Blackbody Flux and Intensity

 Worksheet 3 Question 2

A blackbody is a hypothetical object that absorbs radiation and does not reflect anything. The absorbed radiation becomes standing waves which bounce back and forth inside the blackbody. The absorbed radiation causes the blackbody to reach an equilibrium temperature. A true blackbody does not exist, but a spherical cow can be approximated as a blackbody and a better approximation of a blackbody is the entire universe (Figure 1). Stars and other objects can also be approximated as blackbodies and their intensity and wavelength of light emitted can be plotted on the blackbody curve to learn information such as temperature and wavelength using Wein's displacement Law and temperature and energy using Stefens Law. The blackbody curve is represented by Raleigh Jean's Law, but this law does not line up with experimental data for short wavelengths of light which is known as the ultraviolet catastrophe (Figure 2). Max Planck had the idea that inside the blackbody cavity walls, the oscillations of the waves only transferred energy in discrete quanta which works when light is described as particles. (Info from 6.2: Blackbody Radiation - Physics LibreTexts)

a) Bolometric flux is the energy per area per time, independent of frequency. Integrate the blackbody flux $F_v(T)$ over all frequencies to obtain the bolometric flux emitted from a blackbody F(T). You can do this by substituting the variable u=$\frac {hv}{kT}$. This will allow you to split things into a temperature dependent term, and a term comprising an integral over all frequencies. However, rather than solving for the integral, just set the integral and all constants equal to a new, single constant called $\sigma$ which is known as the Stefan Boltzmann constant. 
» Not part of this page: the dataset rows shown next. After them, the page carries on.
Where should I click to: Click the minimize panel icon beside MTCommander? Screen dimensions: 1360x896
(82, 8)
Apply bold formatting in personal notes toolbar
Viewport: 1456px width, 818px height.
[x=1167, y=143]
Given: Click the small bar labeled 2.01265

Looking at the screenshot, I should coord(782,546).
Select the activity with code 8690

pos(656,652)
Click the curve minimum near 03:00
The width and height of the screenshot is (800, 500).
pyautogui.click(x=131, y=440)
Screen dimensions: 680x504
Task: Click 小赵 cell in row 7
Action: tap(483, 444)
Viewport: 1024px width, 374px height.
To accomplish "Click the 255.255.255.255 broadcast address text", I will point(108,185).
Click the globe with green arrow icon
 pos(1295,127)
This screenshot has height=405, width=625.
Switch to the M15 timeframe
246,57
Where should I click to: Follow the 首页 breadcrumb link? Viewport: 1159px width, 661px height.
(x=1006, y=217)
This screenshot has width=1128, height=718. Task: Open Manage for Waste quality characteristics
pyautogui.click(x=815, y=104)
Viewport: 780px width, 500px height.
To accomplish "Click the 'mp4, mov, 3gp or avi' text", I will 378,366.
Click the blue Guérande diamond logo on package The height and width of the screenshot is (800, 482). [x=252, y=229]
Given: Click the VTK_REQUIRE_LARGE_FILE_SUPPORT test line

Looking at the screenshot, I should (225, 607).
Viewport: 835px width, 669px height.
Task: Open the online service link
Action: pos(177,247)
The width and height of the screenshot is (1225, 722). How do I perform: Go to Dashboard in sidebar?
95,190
$F_v(T)= \pi \times \frac{2 \nu ^2}{c^2}\times \frac{h \nu}{e^u-1}$

Now we integrate over all frequencies

$\int_{0}^{\infty} F_\nu (T) ,d\nu$

We can take out the constants and substitute the variable u=$\frac {hv}{kT}$

$\frac {2h \pi}{c^2} \int_{0}^{\infty} \frac{\nu^3}{e^{\frac{h \nu}{kT}}-1} ,d \nu$

$u= \frac{h\nu}{kT}$ $\nu= \frac{ukT}{h} d\nu =\frac{kT}{h}du$

$F_v(T)=\frac{2h \pi}{c^2}$ $\int_{0}^{\infty} \frac{u^3 \frac{K^3T^3}{h^3}}{e^{u}-1} ,du \times \frac{KT}{h}$

$F_v(T)= \frac{2k^4T^4 \pi}{c^2h^3} \times \int_{0}^{\infty} \frac{u^3}{e^u-1} ,du$ $= \sigma T^4$

The Stefen Boltzmann constant is 5.7 $\times 10 ^{-5} erg s^{-1} cm ^{-2} K^{-4}$

b) Convert the units of the blackbody intensity from $B_v(T)$ to $B_{\lambda}$ The amount of energy in a frequency interval dv has to be exactly equal to the amount of energy in the corresponding wavelength interval d $\lambda$

$B_{\nu}=\times \frac{2 \nu ^2}{c^2}\times \frac{h \nu}{e^{\frac h \nu}{KT}-1}$

Given that the amount of energy in a frequency interval dv has to be exactly eqyal to the amount of energy in the corresponding wavelength interval d $\lambda$, we can make this equation:

$B_{\nu}(T) d\nu = B_{\lambda} (T) d \lambda$

$B_{\lambda}(T)= \frac {B_{\nu}(T) d\nu}{d_{\lambda}}$

So we should solve for $\frac{d\nu}{d\lambda}$

$c= \lambda \nu$

$0=\lambda \times \frac {d\nu}{d\lambda} + \nu$

$\frac{d\nu}{d\lambda}= \frac {-\nu}{\lambda}$

So to get $B_{\lambda}(T)$ we multiply $B_{\nu}(T) by \frac{d\nu} {d_{\lambda}}$

$B_{\lambda}$= $\frac{2\nu ^3}{c \lambda}$ $\frac{h \nu^2}{e^{\frac{h\nu}{KT}}-1}$

Now we can get rid of $\nu$ by substituting $\nu=\frac{c}{\lambda}$

$B_{\lambda}$= $\frac{2c^2}{\lambda^5}$ $\times$ $\frac{h}{e^{\frac{hc}{2KT}}-1}$

c) Wein displacement law: Derive an expression for the wavelength $\lambda_{max}$ corresponding to the peak of intensity distribution at a given temperature T. 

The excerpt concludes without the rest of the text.